-- start of Passage shown --

Short-list all the best working models, and hyper-tune their parameters and see whether we can improve the performance even further.

There are two ways to hyper tune parameters:

1. Grid Search
2. Random Search

In [None]:
#Tuning learning-rate and number of trees - with change in learning rate, we are adjusting number of estimators as well
param_grid = { 'learning_rate' : [0.15,0.1,0.05,0.01,0.005,0.001],
              'n_estimators' :[100,250,500,750,1000,1250,1500,1750],
              }
grid = RandomizedSearchCV(estimator = ensemble.GradientBoostingClassifier(),param_distributions = param_grid,n_jobs =-1,scoring = "roc_auc")
grid.fit(X_train,y_train)

In [None]:
#Tuning max_depth
param_grid = { 'max_depth' : list(np.linspace(0,10,6)),
              }
grid = GridSearchCV(estimator = ensemble.GradientBoostingClassifier(learning_rate = 0.05, n_estimators = 750 ),param_grid = param_grid,n_jobs =-1,cv =5,scoring = "roc_auc")
grid.fit(X_train,y_train)

In [None]:
print(grid.best_params_, grid.best_score_)

In [None]:
#Tuned Classifier
gbm_tuned = ensemble.GradientBoostingClassifier(learning_rate =0.05 ,n_estimators =750 ,random_state = 42, max_depth =2)
gbm_tuned.fit(X_train,y_train)
roc_curve(X_test,y_test,gbm_tuned,"Tuned Gradient Boosting Classifier")

-- end of Passage shown --
-- start of Information shown --

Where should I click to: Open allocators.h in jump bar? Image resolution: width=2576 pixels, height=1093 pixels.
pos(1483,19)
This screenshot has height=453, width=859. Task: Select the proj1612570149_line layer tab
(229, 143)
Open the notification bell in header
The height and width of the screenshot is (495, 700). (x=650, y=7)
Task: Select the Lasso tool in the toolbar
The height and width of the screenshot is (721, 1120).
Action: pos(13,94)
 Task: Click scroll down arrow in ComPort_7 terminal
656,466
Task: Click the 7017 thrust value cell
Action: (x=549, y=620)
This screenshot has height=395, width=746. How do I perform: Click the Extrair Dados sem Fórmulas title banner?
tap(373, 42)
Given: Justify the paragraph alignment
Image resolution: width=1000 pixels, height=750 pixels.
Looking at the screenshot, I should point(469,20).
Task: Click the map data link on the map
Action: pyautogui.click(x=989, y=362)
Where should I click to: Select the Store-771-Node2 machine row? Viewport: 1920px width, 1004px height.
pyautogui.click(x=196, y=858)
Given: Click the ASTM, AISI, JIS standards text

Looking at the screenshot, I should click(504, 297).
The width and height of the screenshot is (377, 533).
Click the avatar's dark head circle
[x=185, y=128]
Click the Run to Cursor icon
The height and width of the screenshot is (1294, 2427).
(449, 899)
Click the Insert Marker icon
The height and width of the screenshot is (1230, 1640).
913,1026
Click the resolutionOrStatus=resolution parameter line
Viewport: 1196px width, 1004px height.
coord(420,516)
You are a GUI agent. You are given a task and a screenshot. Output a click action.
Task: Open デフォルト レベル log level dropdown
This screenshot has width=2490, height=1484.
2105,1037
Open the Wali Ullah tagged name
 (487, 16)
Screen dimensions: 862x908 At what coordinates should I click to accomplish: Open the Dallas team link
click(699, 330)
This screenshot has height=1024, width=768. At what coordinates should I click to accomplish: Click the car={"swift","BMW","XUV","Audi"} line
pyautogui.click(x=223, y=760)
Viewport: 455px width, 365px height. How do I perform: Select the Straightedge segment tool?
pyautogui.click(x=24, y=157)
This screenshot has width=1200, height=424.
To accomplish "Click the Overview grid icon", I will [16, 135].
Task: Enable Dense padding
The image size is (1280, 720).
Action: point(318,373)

-- end of Information shown --

## [To be done]
a. Answer these questions from the hyperparameter tuning notebook:
(i) What two ways to hyper tune parameters does it list?
(ii) Which scoring value is passed to both the randomized search and the grid search?
(iii) What max_depth is set in the tuned classifier?
b. Write what comes next in the hyperparameter tuning notebook, starting after its last line.

## [Outputs]
a.
(i) Grid Search and Random Search
(ii) "roc_auc"
(iii) 2

b.
### Factors driving customers to churn (1 point)

* Find the factors from the data which are causing customers to churn

* Plot the features with a bar plot

Hint: `model.feature_importances_`

In [None]:
temp = pd.DataFrame({'features': features, 'importance': gbm_tuned.feature_importances_}).sort_values('importance',ascending = False)
temp

In [None]:
chart = sns.barplot(x = "features",y = "importance",data = temp)
chart.set_xticklabels(chart.get_xticklabels(), rotation=90)
plt.show()

### Report Analysis

* Find the city which experiencing a higher churn rate than average.

* Which app users (Android/IOS) are unhappy / churning and why ?

* Derive a insight on the Luxury cars and customers churned.

* Discuss the overall factors causing the customers churn and reasons for poor ratings.